▶ [Record set]:
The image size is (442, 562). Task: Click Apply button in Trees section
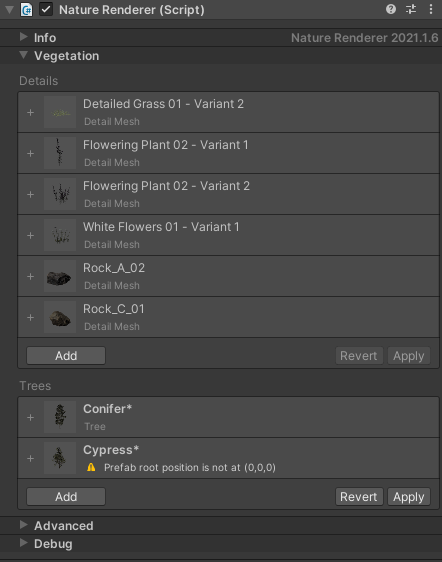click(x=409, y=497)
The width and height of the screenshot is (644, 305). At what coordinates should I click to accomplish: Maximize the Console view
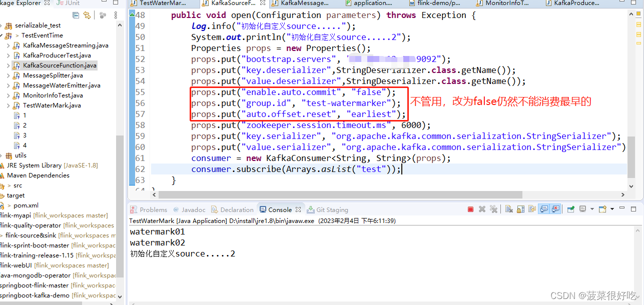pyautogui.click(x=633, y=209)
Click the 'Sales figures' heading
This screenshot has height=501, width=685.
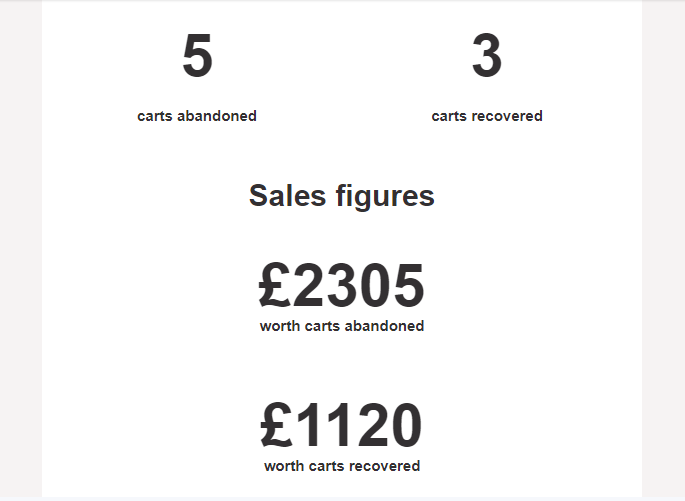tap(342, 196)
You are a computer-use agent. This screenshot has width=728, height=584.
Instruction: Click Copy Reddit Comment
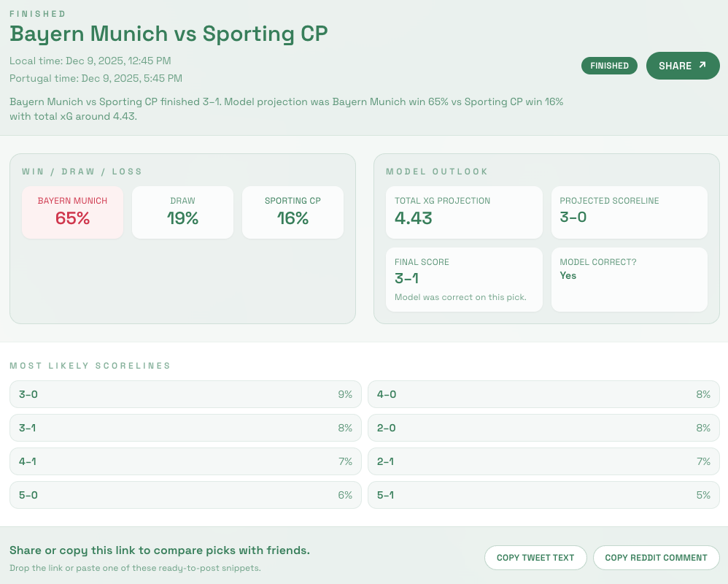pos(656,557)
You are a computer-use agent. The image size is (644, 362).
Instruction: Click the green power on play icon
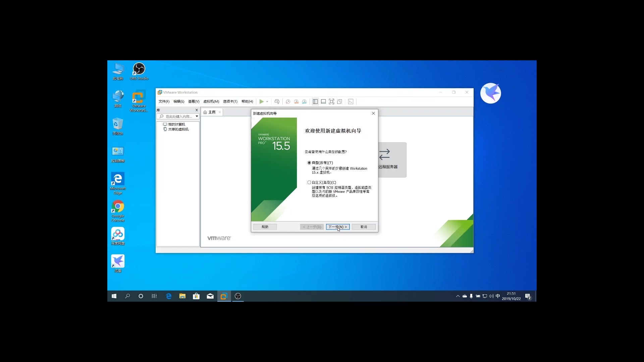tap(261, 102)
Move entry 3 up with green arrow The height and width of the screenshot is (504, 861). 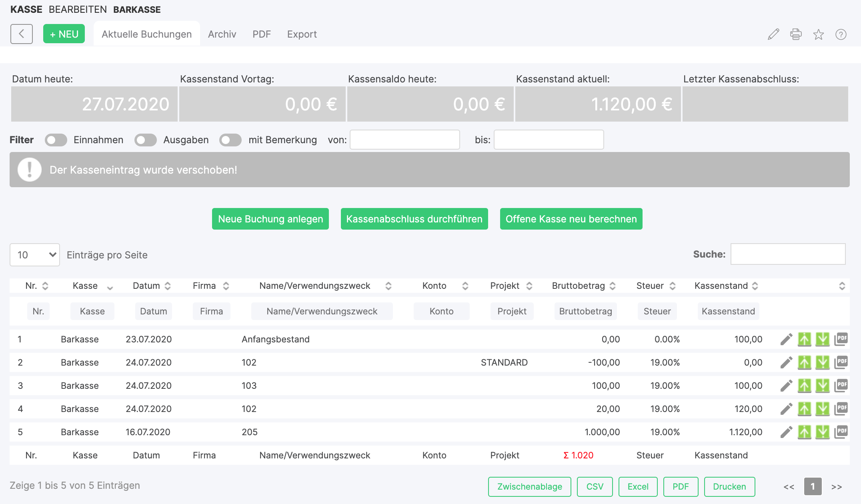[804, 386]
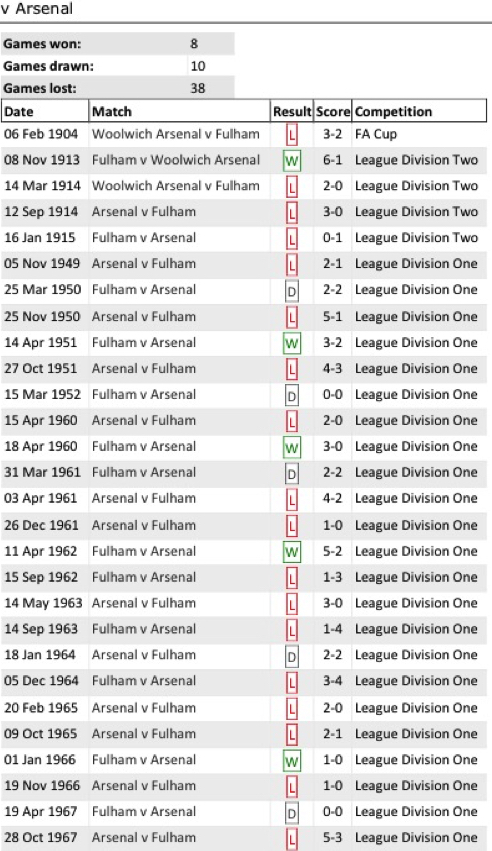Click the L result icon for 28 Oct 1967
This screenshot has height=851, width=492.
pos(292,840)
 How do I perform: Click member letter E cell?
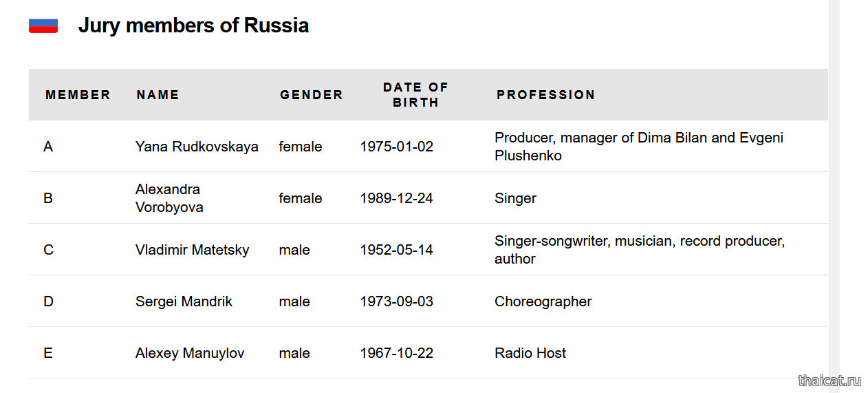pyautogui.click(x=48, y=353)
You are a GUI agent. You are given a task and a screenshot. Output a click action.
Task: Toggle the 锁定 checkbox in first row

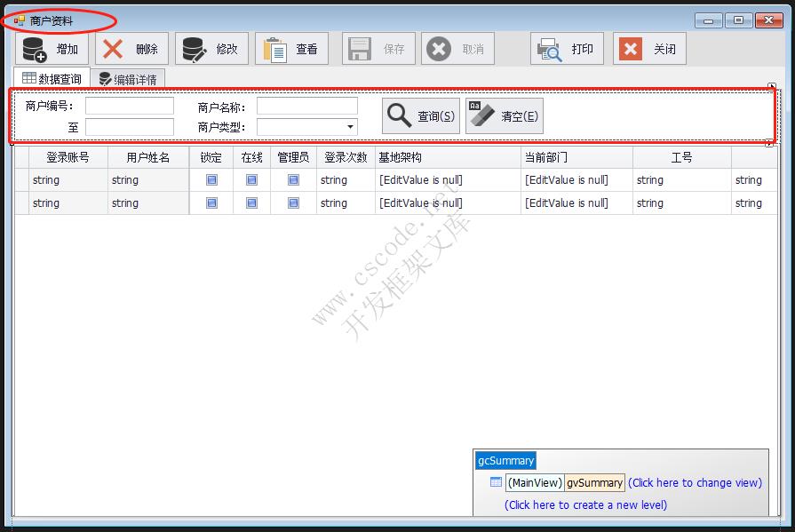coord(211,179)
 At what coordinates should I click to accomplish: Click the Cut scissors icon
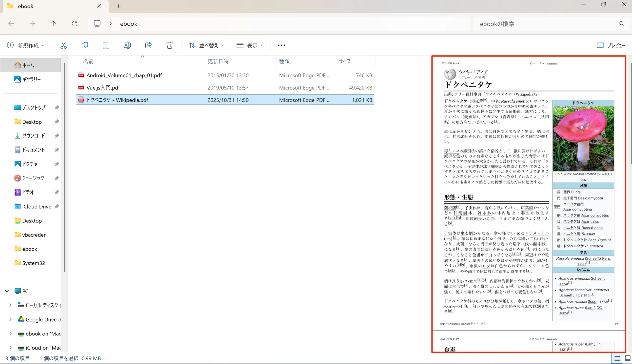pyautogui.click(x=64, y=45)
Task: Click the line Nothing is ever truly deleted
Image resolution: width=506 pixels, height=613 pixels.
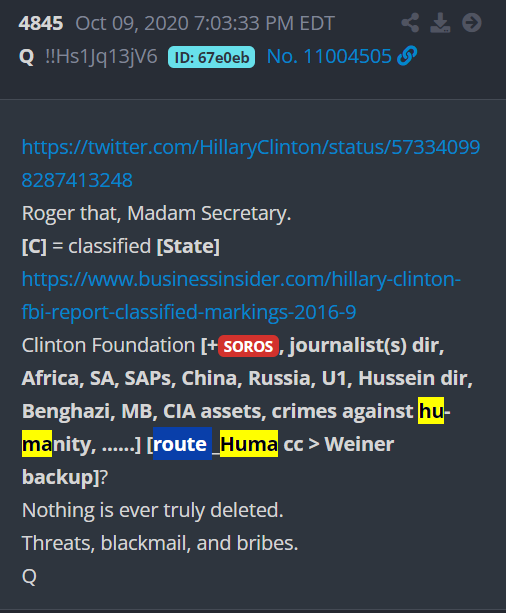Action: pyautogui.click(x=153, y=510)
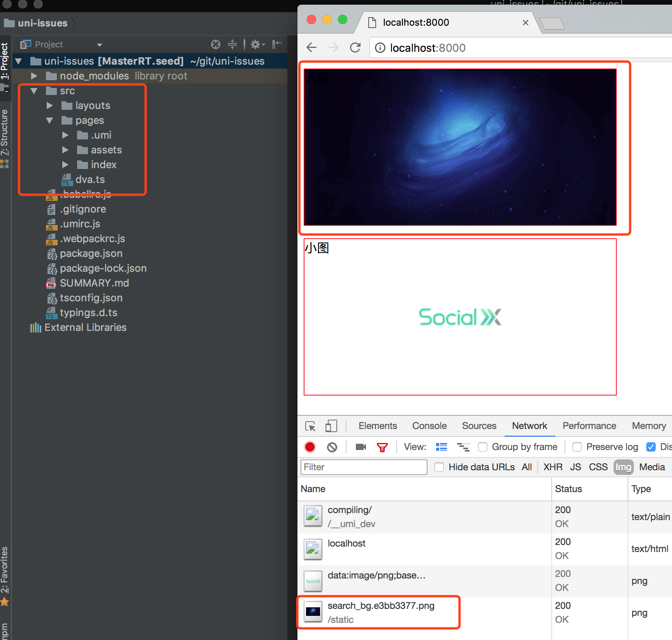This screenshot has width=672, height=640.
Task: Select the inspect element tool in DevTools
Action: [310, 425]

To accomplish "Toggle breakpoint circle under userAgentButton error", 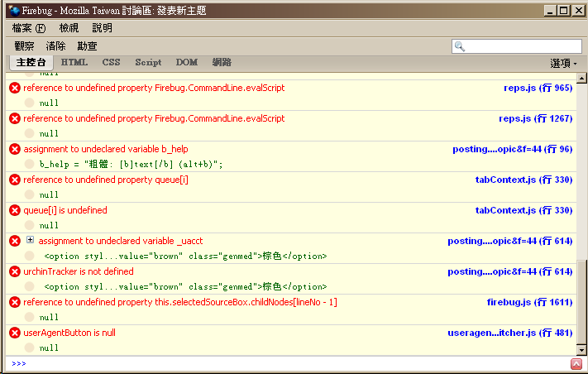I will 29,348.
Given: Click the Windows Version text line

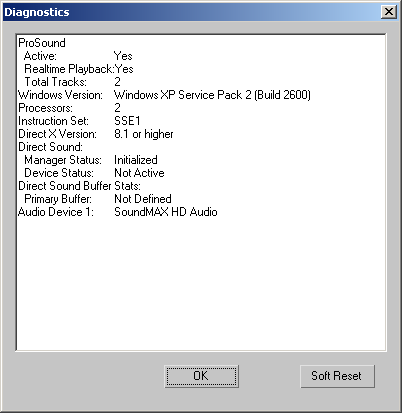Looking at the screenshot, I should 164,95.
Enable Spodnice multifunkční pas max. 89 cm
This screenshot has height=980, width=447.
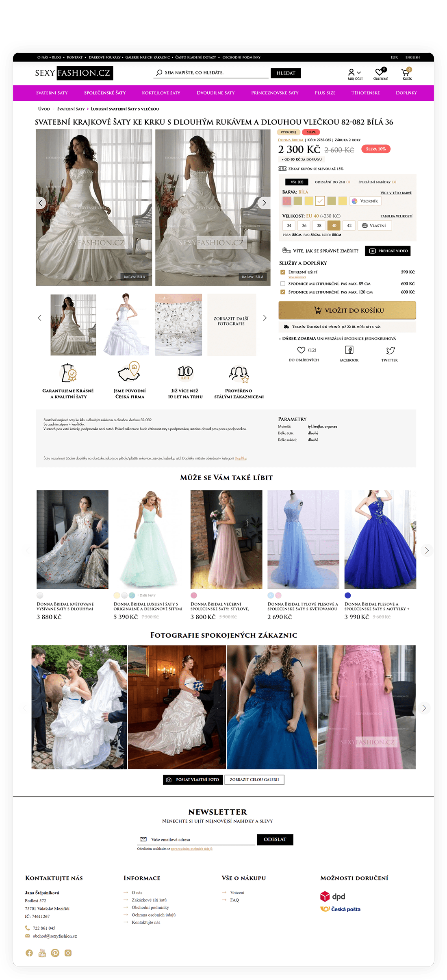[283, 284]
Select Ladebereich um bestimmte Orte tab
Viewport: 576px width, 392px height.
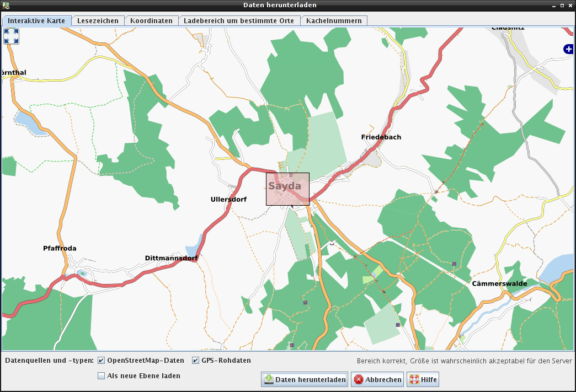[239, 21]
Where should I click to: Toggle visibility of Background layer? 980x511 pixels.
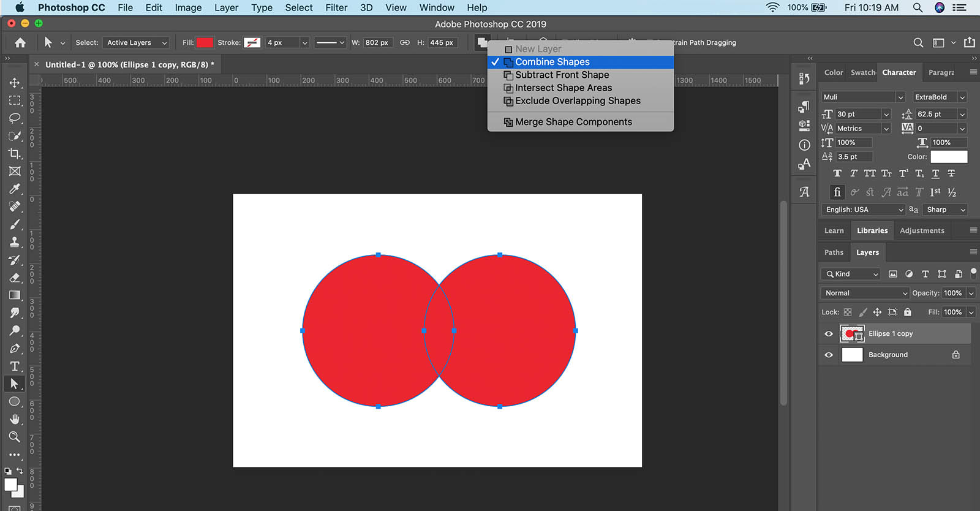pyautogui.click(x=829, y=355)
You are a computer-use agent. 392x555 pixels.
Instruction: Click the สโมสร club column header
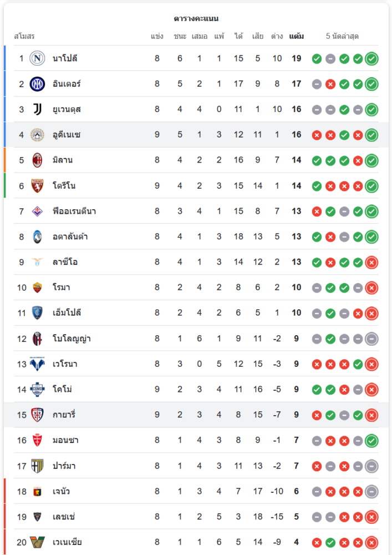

▶ [Your instructions]: Write out every line of the listing as a JSON list of strings, from the line containing "Given: Click the Windows Version text line" down to the end of the listing, including both ends, with one string per line, no blank lines, and no pictures.

▶ [Solved problem]:
[
  "Given: Click the Windows Version text line",
  "Looking at the screenshot, I should 164,95.",
  "Enable Spodnice multifunkční pas max. 89 cm",
  "This screenshot has height=980, width=447.",
  "[283, 284]",
  "Select Ladebereich um bestimmte Orte tab",
  "Viewport: 576px width, 392px height.",
  "[239, 21]",
  "Where should I click to: Toggle visibility of Background layer? 980x511 pixels.",
  "pyautogui.click(x=829, y=355)",
  "You are a computer-use agent. 392x555 pixels.",
  "Instruction: Click the สโมสร club column header"
]